Inspired by biomineralization processes, researchers at the Ben Gurion University of the Negev, Israel, have demonstrated the use of peptides with affinities to two different inorganic materials as single-layer linkers for deposition and patterning of nanoparticles. The feasibility of the developed patterning processes for use in microelectronics and nanoelectronics applications was demonstrated by the choice of two technologically important nanoparticle systems: carbon nanotubes (CNTs) and gold colloids, which were deposited on silica surfaces.
Two peptides were designed. One end of both peptides incorporated an amino-acid sequence that binds to silica, and the other end incorporated a sequence that binds either to the CNTs or gold. Nanoparticle assembly was achieved either by first attaching the peptide to the substrate and depositing the target nanoparticle on top, or by using the peptide to form a stable dispersion of the nanoparticles, which was then used as an ink in the deposition process.
The organic nature of the peptides allows them to be used as templates for micro-contact printing of inorganic patterns on surfaces. Using this technique, patterns of both types of nanoparticles on silica have been achieved. Furthermore, a multi-nanoparticle pattern of both the CNTs and gold colloids on the substrate was obtained, as shown in the AFM images above.
The striped pattern of the gold colloids is clearly observed in the topography image as diagonal lines (left panel), whereas the vertical lines in the phase image are comprised of the CNTs (centre panel). This is further demonstrated by the high-resolution phase image (right panel), in which four distinct areas are observed containing both CNTs and gold colloids (I), only CNTs (II), gold colloids (III) and bare silica (IV).
The team's work demonstrates that the modularity and versatility of peptides can be explored as a powerful tool for the fabrication of devices based on a variety of materials and substrates, using bottom-up lithography methodologies and specifically engineered peptides. Further investigations are required to analyse the structural conformation and orientation of the peptides at the inorganic interfaces, and optimize their sequence to increase the selectivity and effectiveness of the deposition and patterning process.
The researchers presented their results in the journal Nanotechnology.
About the author
The work was conducted by a research team from the Materials Engineering Department at the Ben Gurion University of the Negev in Beer Sheva, Israel.
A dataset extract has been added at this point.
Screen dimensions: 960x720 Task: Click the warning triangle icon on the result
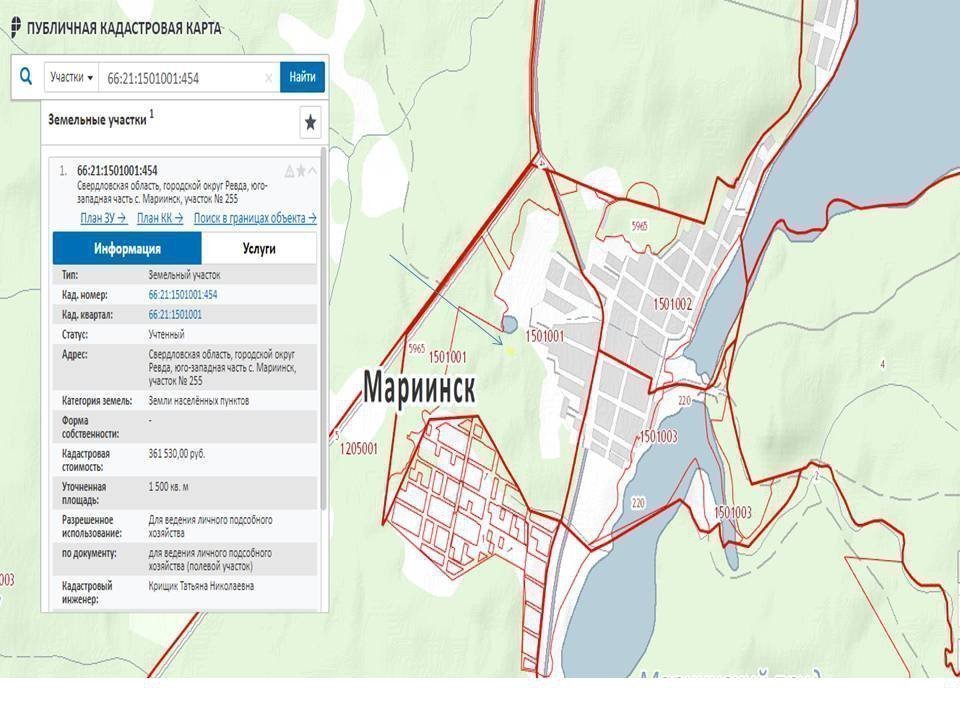coord(290,171)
The group, which is led by Dr Nurit Ashkenasy, focuses on the engineering and fabrication of electronic devices from biological building blocks. Ravit Nochomovitz, a former MSc student in the group, has developed the micro-contact printing processes of the gold colloids. Maayan Matmor, a PhD student, has worked on the optimization of the polymeric moulds used in the patterning process. Moran Amit, an MSc student, has developed the dispersion and patterning methodologies of the CNTs.